Stored data entries =>
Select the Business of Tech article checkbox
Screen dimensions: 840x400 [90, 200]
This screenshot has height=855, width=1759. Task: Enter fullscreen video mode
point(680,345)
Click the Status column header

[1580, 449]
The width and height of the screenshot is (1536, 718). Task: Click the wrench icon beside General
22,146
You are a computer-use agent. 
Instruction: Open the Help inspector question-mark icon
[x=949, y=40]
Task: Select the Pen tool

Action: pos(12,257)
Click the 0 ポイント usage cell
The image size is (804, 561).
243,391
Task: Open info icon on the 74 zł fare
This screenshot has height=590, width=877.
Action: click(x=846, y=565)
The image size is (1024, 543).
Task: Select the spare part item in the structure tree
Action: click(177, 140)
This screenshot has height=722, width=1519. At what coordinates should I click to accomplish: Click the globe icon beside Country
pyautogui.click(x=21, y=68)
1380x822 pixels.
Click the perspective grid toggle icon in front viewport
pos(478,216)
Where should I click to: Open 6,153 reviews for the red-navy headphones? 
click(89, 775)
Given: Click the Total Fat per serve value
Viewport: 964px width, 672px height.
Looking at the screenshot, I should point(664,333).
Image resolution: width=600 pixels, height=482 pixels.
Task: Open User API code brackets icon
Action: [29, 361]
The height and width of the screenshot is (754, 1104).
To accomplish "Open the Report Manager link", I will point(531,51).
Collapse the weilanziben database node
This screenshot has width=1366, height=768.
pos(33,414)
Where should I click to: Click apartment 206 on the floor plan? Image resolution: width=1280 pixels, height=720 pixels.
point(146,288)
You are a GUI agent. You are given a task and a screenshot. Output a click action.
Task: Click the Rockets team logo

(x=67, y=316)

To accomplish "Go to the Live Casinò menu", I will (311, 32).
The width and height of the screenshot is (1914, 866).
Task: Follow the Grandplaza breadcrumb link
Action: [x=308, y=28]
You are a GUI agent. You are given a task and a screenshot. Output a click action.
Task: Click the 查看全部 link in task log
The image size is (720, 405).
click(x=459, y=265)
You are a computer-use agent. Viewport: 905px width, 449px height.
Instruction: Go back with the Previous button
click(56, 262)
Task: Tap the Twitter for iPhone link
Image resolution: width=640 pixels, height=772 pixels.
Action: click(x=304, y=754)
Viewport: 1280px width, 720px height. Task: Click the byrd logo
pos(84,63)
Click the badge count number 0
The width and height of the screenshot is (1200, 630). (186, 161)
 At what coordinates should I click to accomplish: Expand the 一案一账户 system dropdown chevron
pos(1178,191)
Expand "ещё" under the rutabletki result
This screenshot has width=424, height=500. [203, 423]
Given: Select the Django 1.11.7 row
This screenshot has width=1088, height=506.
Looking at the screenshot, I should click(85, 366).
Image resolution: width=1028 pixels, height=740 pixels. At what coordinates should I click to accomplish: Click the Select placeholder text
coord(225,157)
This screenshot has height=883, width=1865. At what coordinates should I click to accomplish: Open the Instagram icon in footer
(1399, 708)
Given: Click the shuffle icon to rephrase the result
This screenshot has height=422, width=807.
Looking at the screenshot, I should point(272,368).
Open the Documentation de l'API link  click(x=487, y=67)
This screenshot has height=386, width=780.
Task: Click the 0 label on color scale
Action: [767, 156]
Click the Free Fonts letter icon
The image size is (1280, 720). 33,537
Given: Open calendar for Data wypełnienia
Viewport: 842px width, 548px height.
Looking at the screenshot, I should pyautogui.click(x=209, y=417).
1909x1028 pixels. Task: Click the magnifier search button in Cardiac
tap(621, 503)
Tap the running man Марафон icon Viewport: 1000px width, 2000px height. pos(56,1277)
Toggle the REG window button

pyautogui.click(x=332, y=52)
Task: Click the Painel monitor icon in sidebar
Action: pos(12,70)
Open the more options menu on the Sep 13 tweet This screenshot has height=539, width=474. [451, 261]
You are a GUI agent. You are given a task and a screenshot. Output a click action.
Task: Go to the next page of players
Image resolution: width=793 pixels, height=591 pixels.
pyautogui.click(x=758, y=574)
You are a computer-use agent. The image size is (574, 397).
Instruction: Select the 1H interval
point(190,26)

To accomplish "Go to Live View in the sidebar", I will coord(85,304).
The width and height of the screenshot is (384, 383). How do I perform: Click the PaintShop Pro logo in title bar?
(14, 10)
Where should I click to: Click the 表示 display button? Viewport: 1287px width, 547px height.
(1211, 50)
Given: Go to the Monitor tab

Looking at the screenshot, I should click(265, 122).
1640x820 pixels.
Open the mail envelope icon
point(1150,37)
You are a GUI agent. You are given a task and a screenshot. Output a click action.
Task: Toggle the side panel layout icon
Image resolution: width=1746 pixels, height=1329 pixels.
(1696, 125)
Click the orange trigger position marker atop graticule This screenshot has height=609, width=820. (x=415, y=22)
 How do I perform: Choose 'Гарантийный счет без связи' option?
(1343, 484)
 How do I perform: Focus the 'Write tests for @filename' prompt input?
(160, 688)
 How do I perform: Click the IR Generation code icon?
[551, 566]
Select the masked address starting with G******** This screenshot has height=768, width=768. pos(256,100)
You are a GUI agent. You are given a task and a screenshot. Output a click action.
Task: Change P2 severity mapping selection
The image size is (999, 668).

EXERCISE GOAL =>
Each entry above has to be transcribed exactly as it appears.

REPLY =>
Select the Business of Tech article checkbox
Screen dimensions: 840x400 [90, 200]
This screenshot has height=855, width=1759. Task: Enter fullscreen video mode
point(680,345)
Click the Status column header

[1580, 449]
The width and height of the screenshot is (1536, 718). Task: Click the wrench icon beside General
22,146
You are a computer-use agent. 
Instruction: Open the Help inspector question-mark icon
[x=949, y=40]
Task: Select the Pen tool

Action: pos(12,257)
Click the 0 ポイント usage cell
The image size is (804, 561).
243,391
Task: Open info icon on the 74 zł fare
This screenshot has height=590, width=877.
Action: click(x=846, y=565)
The image size is (1024, 543).
Task: Select the spare part item in the structure tree
Action: click(177, 140)
This screenshot has height=722, width=1519. At what coordinates should I click to accomplish: Click the globe icon beside Country
pyautogui.click(x=21, y=68)
1380x822 pixels.
Click the perspective grid toggle icon in front viewport
pos(478,216)
Where should I click to: Open 6,153 reviews for the red-navy headphones? 
click(89, 775)
Given: Click the Total Fat per serve value
Viewport: 964px width, 672px height.
Looking at the screenshot, I should point(664,333).
Image resolution: width=600 pixels, height=482 pixels.
Task: Open User API code brackets icon
Action: [29, 361]
The height and width of the screenshot is (754, 1104).
To accomplish "Open the Report Manager link", I will point(531,51).
Collapse the weilanziben database node
This screenshot has width=1366, height=768.
pos(33,414)
Where should I click to: Click apartment 206 on the floor plan? Image resolution: width=1280 pixels, height=720 pixels.
point(146,288)
You are a GUI agent. You are given a task and a screenshot. Output a click action.
Task: Click the Rockets team logo

(x=67, y=316)

To accomplish "Go to the Live Casinò menu", I will (311, 32).
The width and height of the screenshot is (1914, 866).
Task: Follow the Grandplaza breadcrumb link
Action: [x=308, y=28]
You are a GUI agent. You are given a task and a screenshot. Output a click action.
Task: Click the 查看全部 link in task log
The image size is (720, 405).
click(x=459, y=265)
You are a computer-use agent. Viewport: 905px width, 449px height.
Instruction: Go back with the Previous button
click(56, 262)
Task: Tap the Twitter for iPhone link
Image resolution: width=640 pixels, height=772 pixels.
Action: click(x=304, y=754)
Viewport: 1280px width, 720px height. Task: Click the byrd logo
pos(84,63)
Click the badge count number 0
The width and height of the screenshot is (1200, 630). (186, 161)
 At what coordinates should I click to accomplish: Expand the 一案一账户 system dropdown chevron
pos(1178,191)
Expand "ещё" under the rutabletki result
This screenshot has width=424, height=500. [203, 423]
Given: Select the Django 1.11.7 row
This screenshot has width=1088, height=506.
Looking at the screenshot, I should click(85, 366).
Image resolution: width=1028 pixels, height=740 pixels. At what coordinates should I click to accomplish: Click the Select placeholder text
coord(225,157)
This screenshot has height=883, width=1865. At what coordinates should I click to accomplish: Open the Instagram icon in footer
(1399, 708)
Given: Click the shuffle icon to rephrase the result
This screenshot has height=422, width=807.
Looking at the screenshot, I should point(272,368).
Open the Documentation de l'API link  click(x=487, y=67)
This screenshot has height=386, width=780.
Task: Click the 0 label on color scale
Action: [767, 156]
Click the Free Fonts letter icon
The image size is (1280, 720). 33,537
Given: Open calendar for Data wypełnienia
Viewport: 842px width, 548px height.
Looking at the screenshot, I should pyautogui.click(x=209, y=417).
1909x1028 pixels. Task: Click the magnifier search button in Cardiac
tap(621, 503)
Tap the running man Марафон icon Viewport: 1000px width, 2000px height. pos(56,1277)
Toggle the REG window button

pyautogui.click(x=332, y=52)
Task: Click the Painel monitor icon in sidebar
Action: pos(12,70)
Open the more options menu on the Sep 13 tweet This screenshot has height=539, width=474. [451, 261]
You are a GUI agent. You are given a task and a screenshot. Output a click action.
Task: Go to the next page of players
Image resolution: width=793 pixels, height=591 pixels.
pyautogui.click(x=758, y=574)
You are a computer-use agent. The image size is (574, 397).
Instruction: Select the 1H interval
point(190,26)

To accomplish "Go to Live View in the sidebar", I will coord(85,304).
The width and height of the screenshot is (384, 383). How do I perform: Click the PaintShop Pro logo in title bar?
(14, 10)
Where should I click to: Click the 表示 display button? Viewport: 1287px width, 547px height.
(1211, 50)
Given: Go to the Monitor tab

Looking at the screenshot, I should click(265, 122).
1640x820 pixels.
Open the mail envelope icon
point(1150,37)
You are a GUI agent. You are given a task and a screenshot. Output a click action.
Task: Toggle the side panel layout icon
Image resolution: width=1746 pixels, height=1329 pixels.
(1696, 125)
Click the orange trigger position marker atop graticule This screenshot has height=609, width=820. (x=415, y=22)
 How do I perform: Choose 'Гарантийный счет без связи' option?
(1343, 484)
 How do I perform: Focus the 'Write tests for @filename' prompt input?
(160, 688)
 How do I perform: Click the IR Generation code icon?
[551, 566]
Select the masked address starting with G******** This screenshot has height=768, width=768. pos(256,100)
You are a GUI agent. You are given a task and a screenshot. Output a click action.
Task: Change P2 severity mapping selection
The image size is (999, 668).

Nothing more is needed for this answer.